ರೈತ ಮತ್ತು ಅವನ ಹೊಲದ ನಡುವೆ ರೈಲು ಪ್ರವೇಶಿಸಿತು | ಕೊನ್ಯಾ

Çiftçiyle tarlasının arasına tren girdi :Alt geçitten geçmek yasak, üst geçitten geçmek yasak. Biz hayvanlarımızı karşıya nasıl geçireceğiz?” Bu sözler Konyalı Yüksek Hızlı Tren hattı mağdurlarına ait.

Tarım ve hayvancılığın yapıldığı bazı köylerden geçen Yüksek Hızlı Tren (YHT) hattı, yöre halkının ekonomik ve toplumsal düzeninde çeşitli sorunlara yol açıyor. Yerleşim yeriyle tarla ve meraları birbirinden ayıran YHT, uygun üst ve alt geçitler yapılmadığı için köylüyü canından bezdirmiş durumda. Halk, hayvanlarını rayların diğer tarafına geçiremiyor, tarım araçlarını karşıya geçirirken büyük zorluklarla karşılaşıyor. İnşaat sırasında çıkarılan hafriyatların meralara dökülmesiyle de otlaklarda ciddi bir azalma olmuş. Konya’nın Kadınhanı ilçesinin Sarıkaya, Çayırbaşı ve Örnek köyü sakinleri, YHT’nin köylerinden geçmesiyle adeta tarla ve meralarından ayrı düşmüş.

YHT’nin Ankara-Konya hattı, yurdun önemli tarım ve hayvancılık alanlarından geçiyor.
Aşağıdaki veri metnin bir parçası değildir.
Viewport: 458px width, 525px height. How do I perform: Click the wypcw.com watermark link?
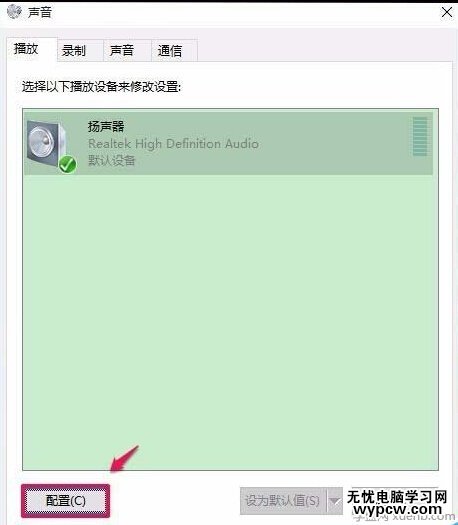(x=398, y=510)
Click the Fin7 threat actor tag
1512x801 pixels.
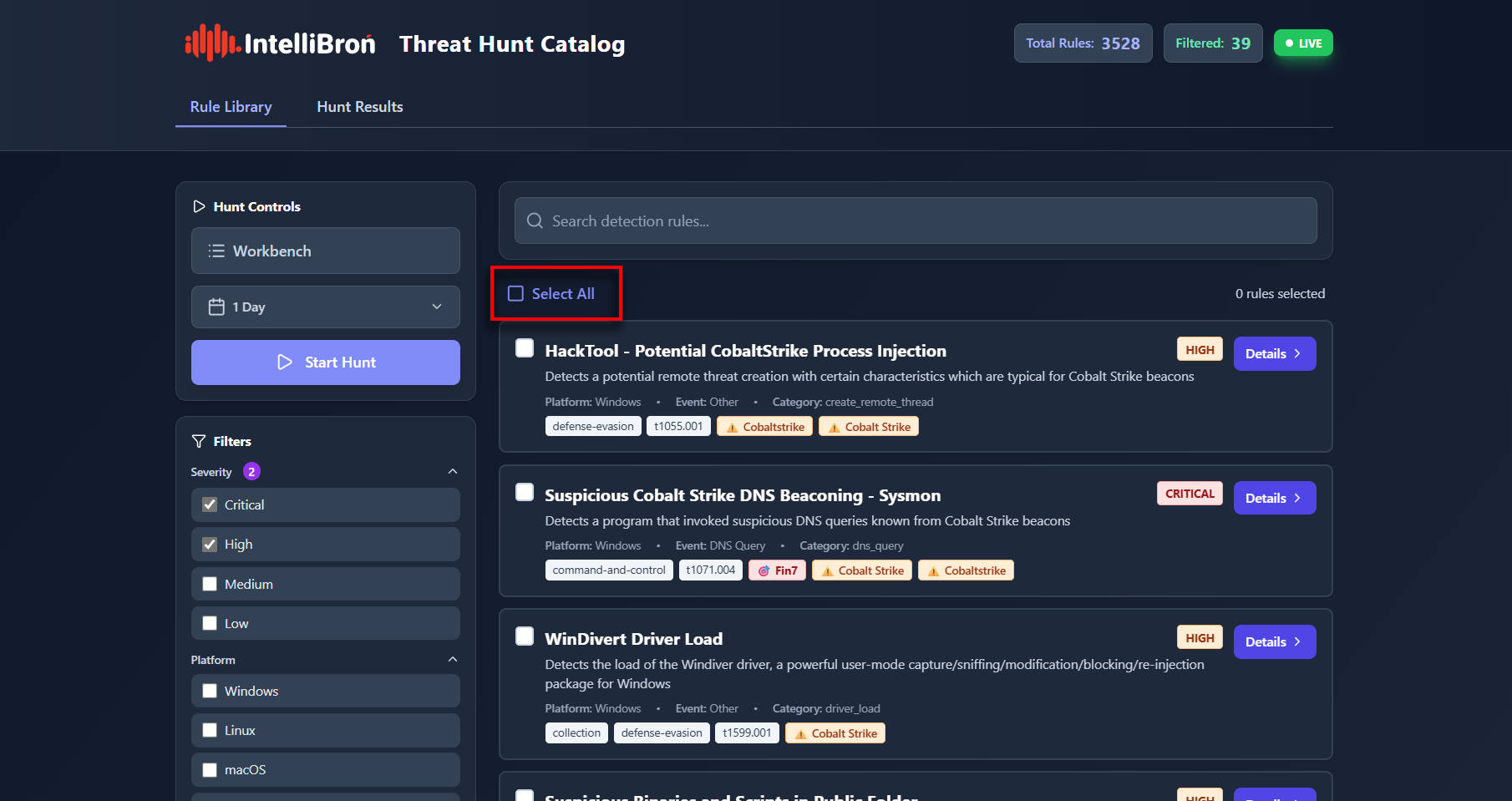[x=777, y=570]

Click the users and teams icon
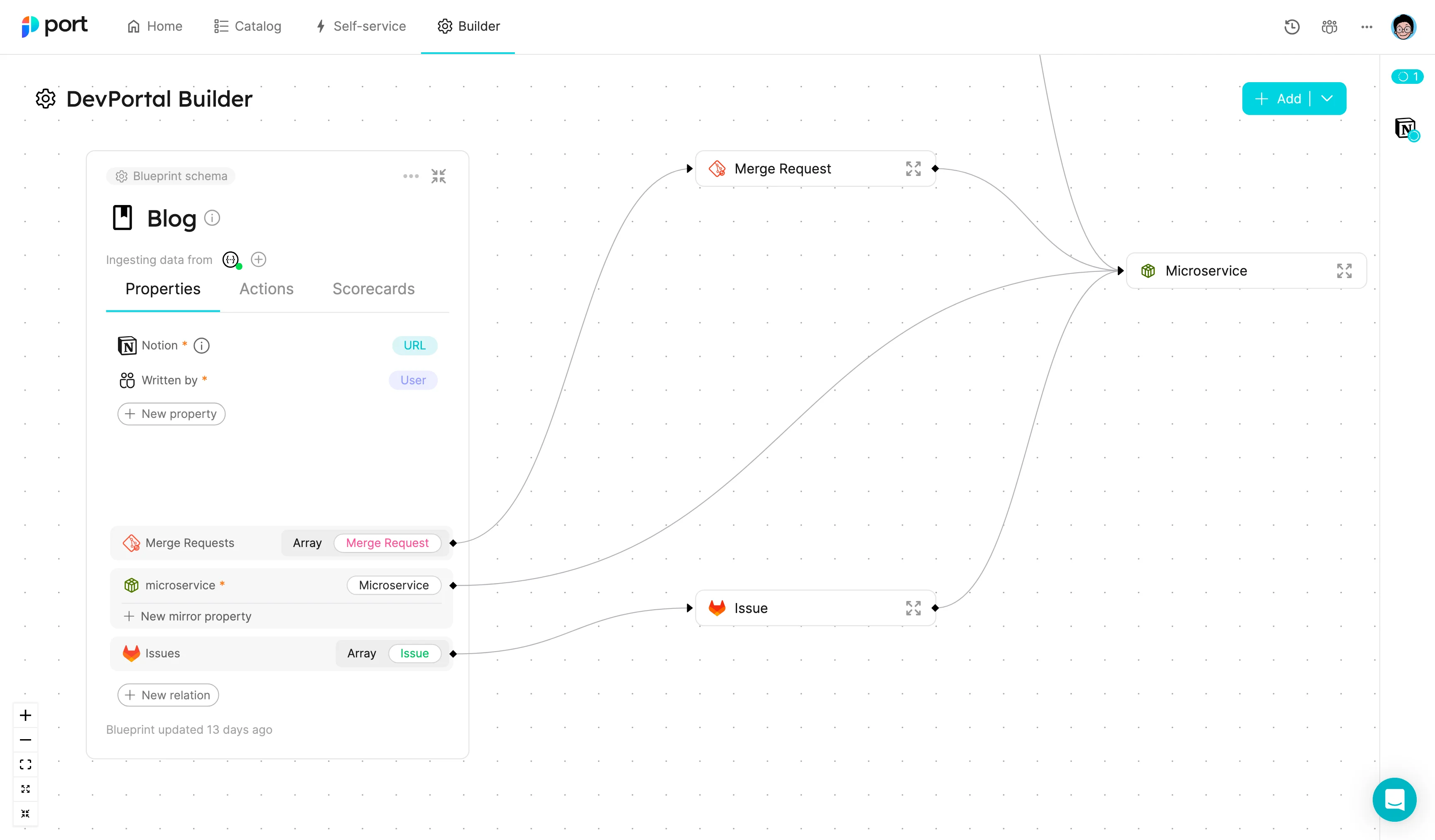pos(1329,27)
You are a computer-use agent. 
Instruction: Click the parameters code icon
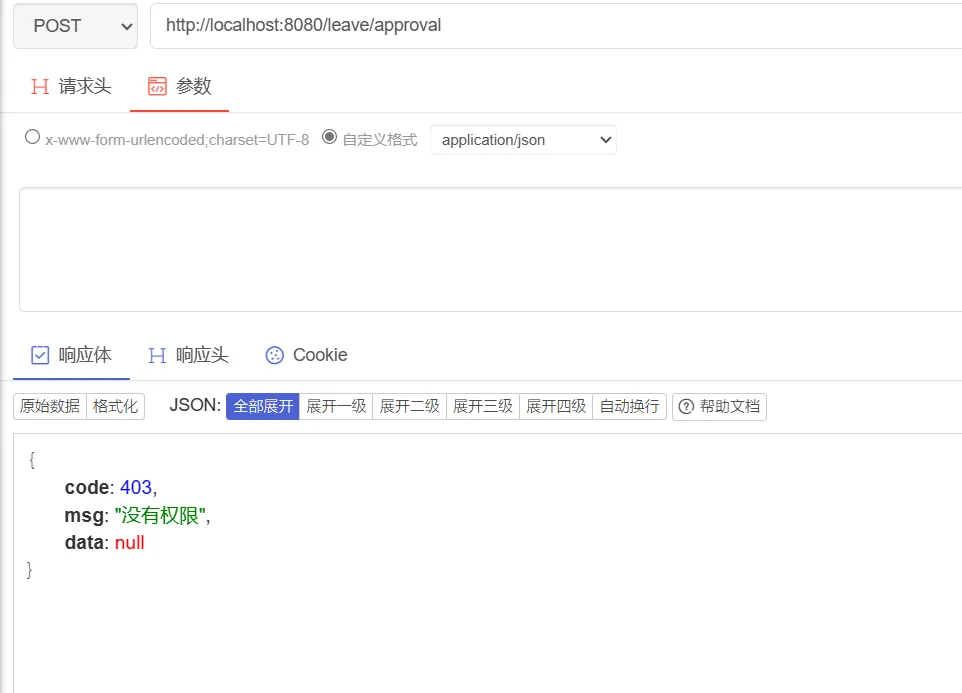click(157, 86)
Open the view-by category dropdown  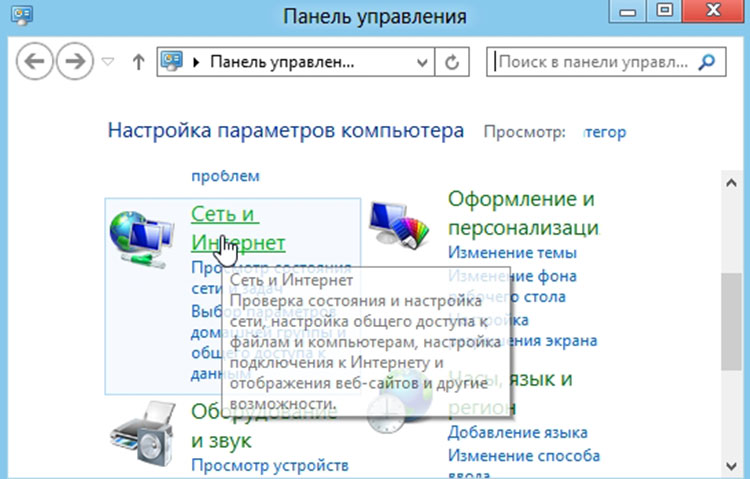[x=600, y=132]
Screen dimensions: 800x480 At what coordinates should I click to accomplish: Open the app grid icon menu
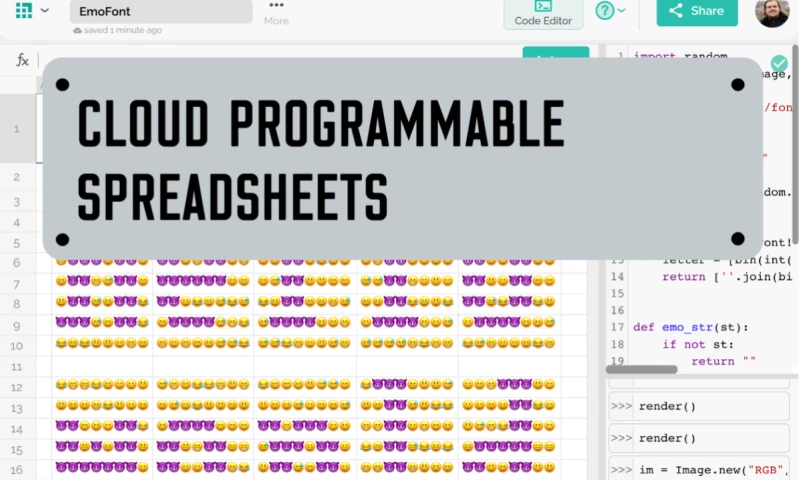tap(22, 11)
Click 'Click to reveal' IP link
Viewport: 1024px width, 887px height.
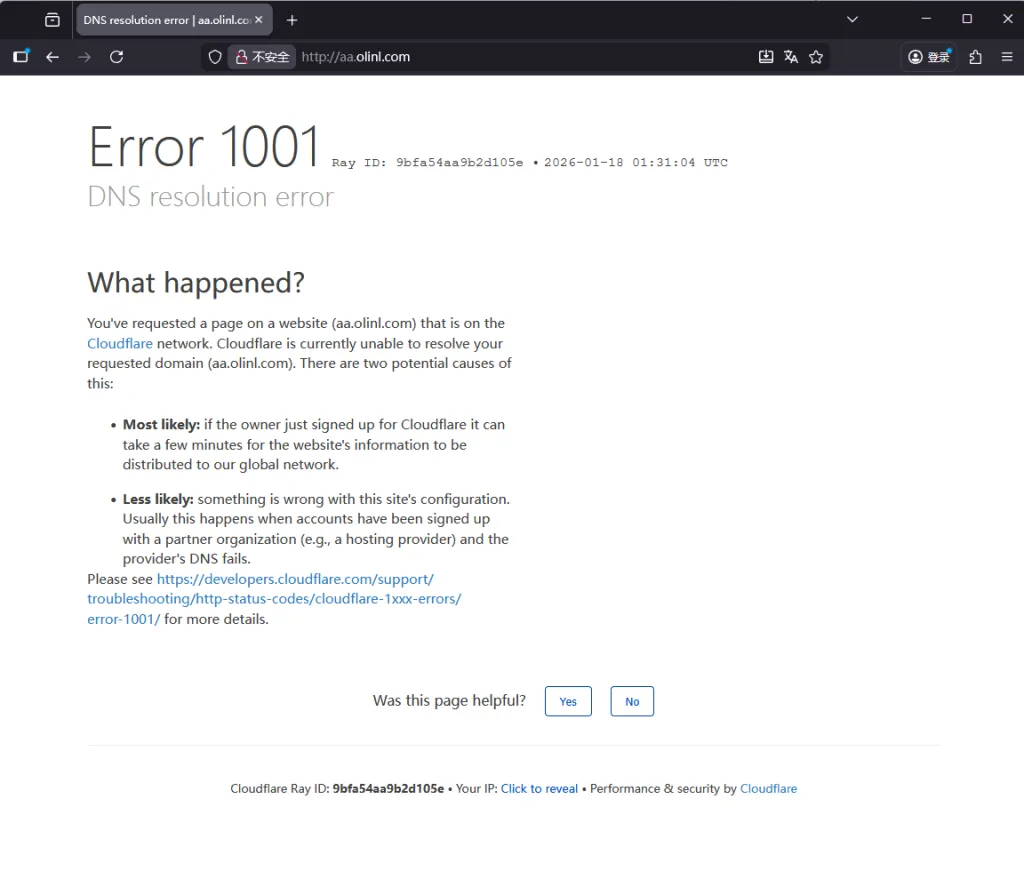(x=539, y=789)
Söz konusu bölgede yöre halkının hayatını YHT’nin minimum seviyede etkilemesi için üst ve alt geçitler inşa edildi. Ancak bu geçitlerin hatalı yapılması nedeniyle halk ihtiyaçlarını karşılayamıyor.

‘Hayvan ve insan geçişi yasaktır’

Sarıkaya ve Örnek köyleri yaklaşık beş yıldır tarla ve meralarından ayrı düşmüş. Köylüler, tarla ve meralarının yüzde 70’inin tren yolunun diğer tarafında kaldığını anlatıyor. Köyü, tren yolunun karşı tarafına bağlayan bir üst geçit yapılmış ancak bunu yalnızca motorlu taşıtlar kullanabiliyor. Jandarma, otoyol olduğu için davarların burayı kullanmasına izin vermiyor. Yayalar için kaldırımın bulunmaması trafik kazalarına davetiye çıkarıyor. Köy halkının sözcüsü Mehmet Akbaş, sorunlarını anlatmak için üç yıldır çalmadık kapı bırakmamış. Köy halkı, üst geçidin Ulaştırma, Denizcilik ve Haberleşme Bakanlığı’nın belirlediği genişlik standartlarına uygun yapılmadığını belirtiyor. Bu yüzden tarım makineleri geçişi sırasında yol tek şeride düşüyor ve karşı yönden gelen araçların yoldan geçişi mümkün olmuyor.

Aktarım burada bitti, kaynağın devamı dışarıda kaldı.